FAQs (Frequently Asked Questions)
Q1: What is the recommended dosage for Dothiepin?
A: Adults: Initial dose is 75 mg daily, adjusted as needed up to 150 mg/day, and maximum dose: 225mg/day (rare). Elderly: 50-75 mg/day initially. Children: Not recommended.
Q2: What are the most common side effects of Dothiepin?
A: Drowsiness, dry mouth, constipation, blurred vision, weight gain, dizziness, and nausea.
Q3: Is Dothiepin safe to use during pregnancy?
A: Use with caution. Limited data are available. Potential risk of neonatal withdrawal symptoms. Discuss risks and benefits with the patient.
Q4: Can Dothiepin be used with alcohol?
A: No. Alcohol can potentiate the sedative effects of Dothiepin and should be avoided.
Q5: What should I do if a patient overdoses on Dothiepin?
A: Seek immediate medical attention. Overdose can be life-threatening. Supportive care and symptomatic treatment are the mainstays of management.
Q6: Can Dothiepin be used to treat anxiety disorders other than those associated with depression?
A: While dothiepin has some anxiolytic effects, it is not a first-line treatment for other anxiety disorders.

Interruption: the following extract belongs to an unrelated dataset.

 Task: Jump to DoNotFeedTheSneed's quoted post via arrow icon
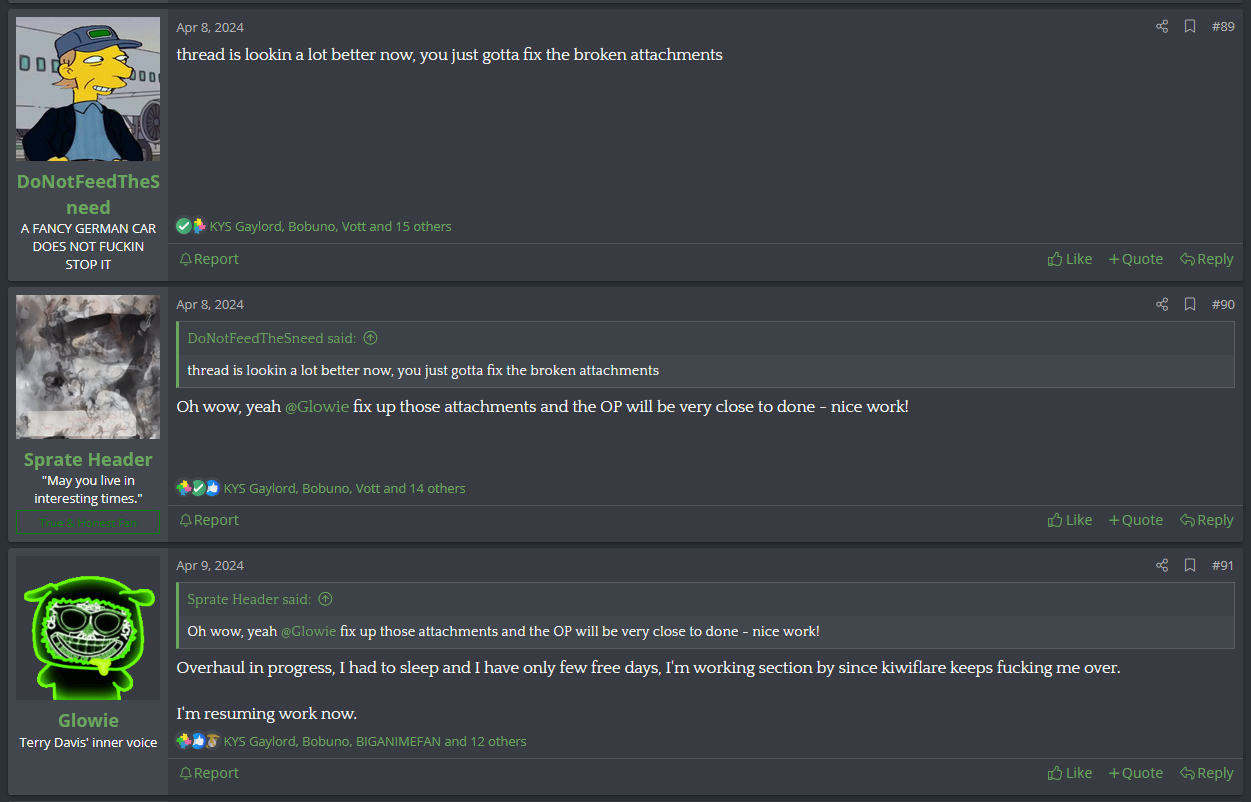(x=370, y=338)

Other medications, such as SSRIs or SNRIs, are generally preferred.
Q7: How long does it take for Dothiepin to start working?
A: It can take 2-4 weeks for the full therapeutic effects to be seen.
Q8: Does Dothiepin interact with any other medications?
A: Yes. See the “Drug Interactions” section for a list of potentially significant interactions.
Q9: What is the mechanism of action of Dothiepin?
A: Dothiepin primarily inhibits the reuptake of norepinephrine and serotonin, along with exhibiting anticholinergic properties.
Q10: Is there a genetic test available to guide dothiepin dosing?
A: CYP2D6 testing is available to identify slow metabolisers who may be at a higher risk for increased drug concentrations.